What follows is an examen straight from Fr. Dubay’s book Happy Are You Poor. He says that we all have different needs so we “cannot know whether a need is real or illusory” for certain people, but these set of questions are at least a good start. Some may think this is a bit too rigorous… but examens should be rigorous–or perhaps blunt and sincere.
  • By what standards do I determine what is necessary?
  • Do I collect unneeded things? Do I hoard possessions?
  • May I, on Gospel principles, buy clothes at the dictates of fashion designers in Paris and New York? Am I slave to fashion? Do I live in other peoples’ minds? Why really do I have all the clothes I have: shirts, blouses, suits, dresses, shoes, gloves?
  • Am I an inveterate nibbler? Do I eat because I am bored? Do the weight charts convict me of superfluity in eating and drinking? Do I take second helpings simply for the pleasure they afford?
  • Do I keep unneeded books and papers and periodicals and notes?
  • Do I retain two or three identical items (clocks, watches, scarves) of which I really need only one?
  • Do I spend money on trinkets and unnecessary conveniences?
  • In the winter, do we keep our thermostat, at a setting higher than health experts advise: 68 degrees?
  • When I think of my needs, do I also think of the far more drastic needs of the teeming millions in the third world?
  • Do I need the traveling I do more than the poor need food and clothing and medical care?
  • Am I right in contributing to the billions of dollars spent each year on cosmetics?
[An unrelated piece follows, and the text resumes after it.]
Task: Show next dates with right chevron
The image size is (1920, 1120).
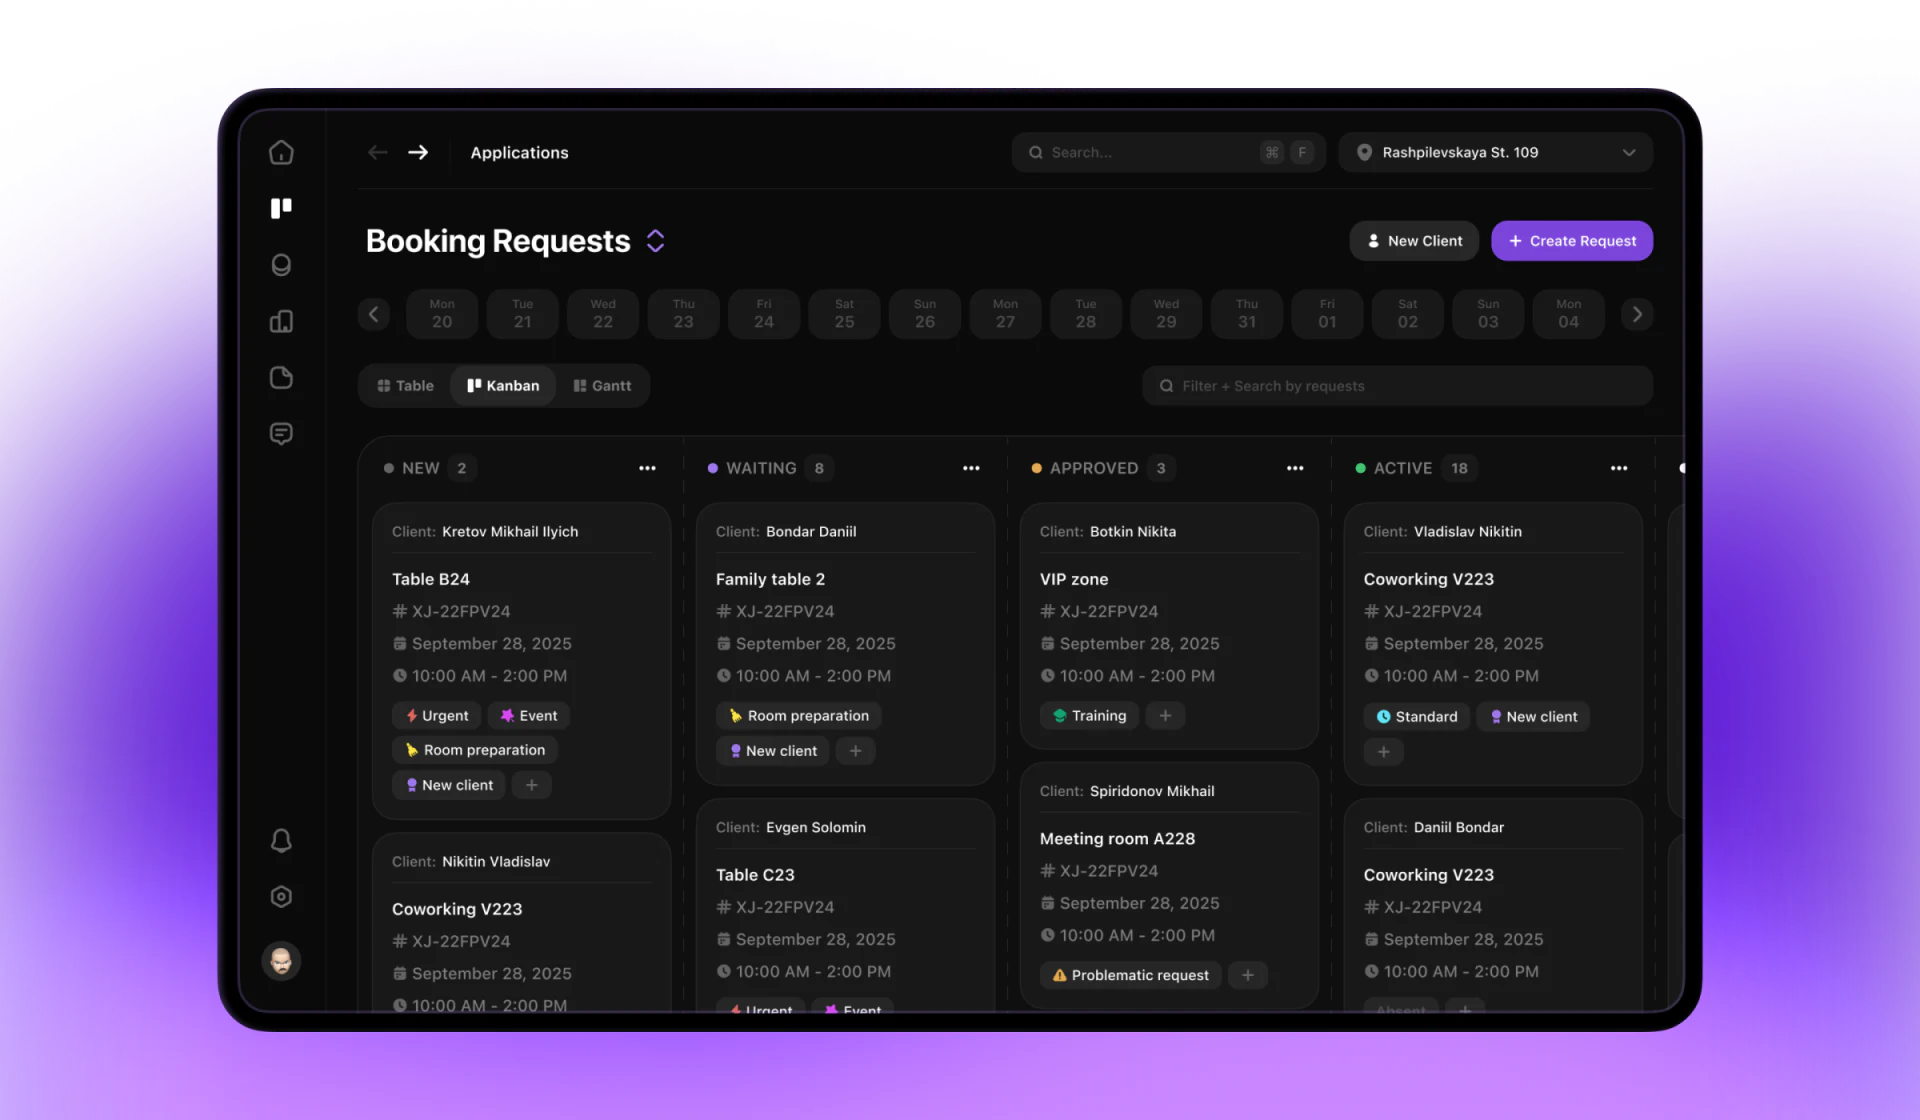Action: click(x=1637, y=314)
How much of this can be called necessary?
  • Is smoking necessary for me?
  • Is drinking necessary for me?
  • Do I need to examine exactly what I mean by saying to myself, “I need this”?
  • Can I honestly say that all I use or possess is used or possessed for the glory of God (1 Cor 10:31)? Would he be given more glory by some other use?
  • Do I in the pauline sense “mind the things above, not those on earth” (Col 3:1-2)?